2025-10-29 Papers

1/2

Paper 1

InteractComp: Evaluating Search Agents With Ambiguous Queries

Published: 2025-10-28

Link: http://arxiv.org/pdf/2510.24668

1. 📘 Topic and Domain: Evaluating language models' ability to handle ambiguous search queries through interactive clarification in information retrieval and natural language processing.

2. 💡 Previous Research and New Ideas: Based on existing search agent benchmarks like GAIA and BrowseComp, but introduces a novel focus on interaction capabilities during search, which previous benchmarks overlooked.

3. ❓ Problem: Current search agents assume user queries are complete and unambiguous, failing to handle real-world scenarios where queries require clarification through interaction.

4. 🛠️ Methods: Created InteractComp benchmark with 210 expert-curated questions across 9 domains using a target-distractor methodology that creates genuine ambiguity resolvable only through interaction with users.

5. 📊 Results and Evaluation: The best model achieved only 13.73% accuracy with interaction available versus 71.50% with complete context, revealing systematic overconfidence rather than reasoning deficits, while forced interaction improved performance from 14% to 40%.

InteractComp: Evaluating Search Agents With Ambiguous Queries

1/2

Paper 2

Tongyi DeepResearch Technical Report

Published: 2025-10-28

Link: http://arxiv.org/pdf/2510.24701

1. 📘 Topic and Domain: The paper presents Tongyi DeepResearch, an open-source large language model designed specifically for autonomous deep information-seeking research tasks.

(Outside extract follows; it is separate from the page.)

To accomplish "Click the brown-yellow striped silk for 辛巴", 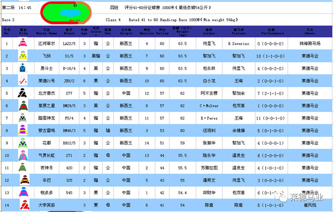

2. 💡 Previous Research and New Ideas: Based on previous work in LLMs and agent systems, it introduces a novel end-to-end agentic training framework combining mid-training and post-training phases, along with automated data synthesis and customized environments.

3. ❓ Problem: The paper aims to develop an efficient, open-source AI research agent capable of conducting complex, multi-step reasoning and information seeking tasks that would typically take humans several hours.

4. 🛠️ Methods: The authors used a combination of agentic mid-training, post-training, automated data synthesis pipeline, and stage-specific environments, built on a 30.5B parameter model that activates only 3.3B parameters per token.

5. 📊 Results and Evaluation: The model achieved state-of-the-art performance across multiple benchmarks, including 32.9 on Humanity's Last Exam, 43.4 on BrowseComp, 72.2 on WebWalkerQA, and others, outperforming both open-source and proprietary systems.

Tongyi DeepResearch Technical Report

1/2

Paper 3

Uniform Discrete Diffusion with Metric Path for Video Generation

Published: 2025-10-28

Link: http://arxiv.org/pdf/2510.24717

1. 📘 Topic and Domain: Video generation using discrete diffusion models in the computer vision and deep learning domain.

2. 💡 Previous Research and New Ideas: Based on continuous diffusion models and discrete tokenization approaches, proposes a novel framework called URSA that bridges discrete and continuous methods through iterative global refinement of discrete tokens.

3. ❓ Problem: Addresses the gap between discrete and continuous video generation approaches, particularly the challenges of error accumulation and long-context inconsistency in discrete methods.

4. 🛠️ Methods: Introduces Uniform discRete diffuSion with metric pAth (URSA) featuring a Linearized Metric Path and Resolution-dependent Timestep Shifting mechanism, along with asynchronous temporal fine-tuning for multi-task capabilities.

5. 📊 Results and Evaluation: Achieves state-of-the-art performance with a text-to-video score of 82.4 on VBench, image-to-video score of 86.2, and text-to-image score of 86.0 on DPG-Bench, demonstrating competitive results against both discrete and continuous approaches.